Arch Linux

You can set /proc/sys/kernel/yama/ptrace_scope to 0 if you don't want this security feature. SYS_CAP_PTRACE allows tracing arbitrary processes, which is totally unsafe.

Setting SYS_CAP_PTRACE does not allow tracing arbitrary processes, but only processes controlled by the user. If this goes to far, the proper way to close this is to drop reptyr from the repo, since it performs absolutely no function without the capability set.

Disabling ptrace_scope just for one package is not the right way to solve this. As it stands, anyone who ever installs this package will have to set SYS_CAP_PTRACE for the binary manually, and a package update will revert this; so the sensible thing to do is either package it with the cap. set, or else drop it from the repo.

I don't really see a point in having ptrace_scope set if we're just going to allow packages like reptyr (or gdb) to mess with the internals of arbitrary processes. Yes, the process has to be controlled by the user - just as it does *without* ptrace_scope, but it defeats enabling that security feature. Being able to intercept the streams between processes is not exactly harmless - what if one of these processes is a gnupg instance spawned by a mail client?

There’s a difference between setting a per file capability and disabling ptrace_scope globally. If it makes sense to have individual packages include setuid binaries owned by root, then so does packaging binaries with cap_ptrace set.

Whatever we do here, leaving the package as it is doesn’t make much sense. It would be analogous to packaging /sbin/passwd without setuid. We should either package it with the capability set, or drop it from the repo.

It also prevents attaching strace, gdb or perf-trace to a process. It certainly makes lots of things stop working, but they aren't tools I use every day. I also don't use reptyr every day, but it's convenient to have it around for a rare case without weakening overall security by letting any process intercept the stdout/stderr/stdin of another running as the same user. Lots of programs still rely on a chroot for security without making a process namespace, so this is a *real* security vulnerability.

The difference between reptyr and gdb/strace is that the latter can perform most of their functionality without requiring ptrace’ing non-child processes. Reptyr on the other hand performs absolutely no function without this capability. If there’s genuine concern that people might install the package without knowing what it entails, then we should remove the package. On the other hand, the same argument could be made against any setuid-root binary… You also have to trust that the “shadow” package doesn’t contain malicious code, but that wouldn’t lead you to remove the setuid from /sbin/passwd.

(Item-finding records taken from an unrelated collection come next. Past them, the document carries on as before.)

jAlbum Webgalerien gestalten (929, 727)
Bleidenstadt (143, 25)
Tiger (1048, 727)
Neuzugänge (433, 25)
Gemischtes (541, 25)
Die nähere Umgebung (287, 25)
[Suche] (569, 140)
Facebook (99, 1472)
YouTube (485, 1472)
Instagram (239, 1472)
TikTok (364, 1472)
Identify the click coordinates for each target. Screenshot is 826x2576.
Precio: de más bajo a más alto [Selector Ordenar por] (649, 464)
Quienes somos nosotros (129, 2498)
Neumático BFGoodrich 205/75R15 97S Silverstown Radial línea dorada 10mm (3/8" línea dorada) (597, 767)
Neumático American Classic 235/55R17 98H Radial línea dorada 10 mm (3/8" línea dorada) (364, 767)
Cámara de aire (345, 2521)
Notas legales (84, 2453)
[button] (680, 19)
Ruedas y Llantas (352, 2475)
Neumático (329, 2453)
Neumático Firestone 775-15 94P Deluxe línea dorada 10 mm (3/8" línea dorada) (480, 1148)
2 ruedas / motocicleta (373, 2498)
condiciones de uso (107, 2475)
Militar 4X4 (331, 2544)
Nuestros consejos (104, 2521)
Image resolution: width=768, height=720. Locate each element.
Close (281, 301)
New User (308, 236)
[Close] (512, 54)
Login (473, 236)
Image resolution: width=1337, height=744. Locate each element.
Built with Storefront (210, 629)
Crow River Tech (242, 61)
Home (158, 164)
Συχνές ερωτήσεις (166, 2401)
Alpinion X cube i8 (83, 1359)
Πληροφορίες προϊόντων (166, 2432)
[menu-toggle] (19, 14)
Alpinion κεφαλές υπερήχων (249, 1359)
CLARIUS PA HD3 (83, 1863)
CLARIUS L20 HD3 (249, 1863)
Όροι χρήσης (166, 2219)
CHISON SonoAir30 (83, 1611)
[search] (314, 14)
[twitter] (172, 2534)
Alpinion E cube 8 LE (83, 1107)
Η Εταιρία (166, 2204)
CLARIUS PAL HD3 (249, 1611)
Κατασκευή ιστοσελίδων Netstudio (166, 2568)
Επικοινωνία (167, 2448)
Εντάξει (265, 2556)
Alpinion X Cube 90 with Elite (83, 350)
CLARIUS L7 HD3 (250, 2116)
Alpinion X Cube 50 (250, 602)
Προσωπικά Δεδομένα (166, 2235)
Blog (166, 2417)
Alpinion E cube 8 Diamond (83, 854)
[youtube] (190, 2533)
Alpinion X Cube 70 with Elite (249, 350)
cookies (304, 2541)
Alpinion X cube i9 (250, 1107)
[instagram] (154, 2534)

It's not about trusting that reptyr is sound. Consider a server with two web servers, each isolated in a chroot and running as the http user. Using reptyr, one web server would be able to grab the stderr/stdin/stdout of the other. It's true that a process namespace should be used with the chroots to prevent this, but few services take advantage of namespaces at the moment and it doesn't appear that systemd provides a way to unshare the process namespace from a unit file. It's also a mistake to run both servers as the same user, but that's *very* common and Arch does this with many web services.

The reptyr utility can still be used as a superuser without the capability set. It's not suddenly useless because non-root users can't use it. Perhaps it's less useful for your case, but you can disable ptrace_scope or set the capability yourself. It could even mention ptrace_scope in the install file.

> Consider a server with two web servers, each isolated in a chroot and running as the http user. Using reptyr, one web server would be able to grab the stderr/stdin/stdout of the other.

Ah, okay, I didn’t see that before. That’s a good point and this differs from the /sbin/passwd case.

> The reptyr utility can still be used as a superuser without the capability set.

True. Not ideal, but it’s certainly outweighed by your web server argument.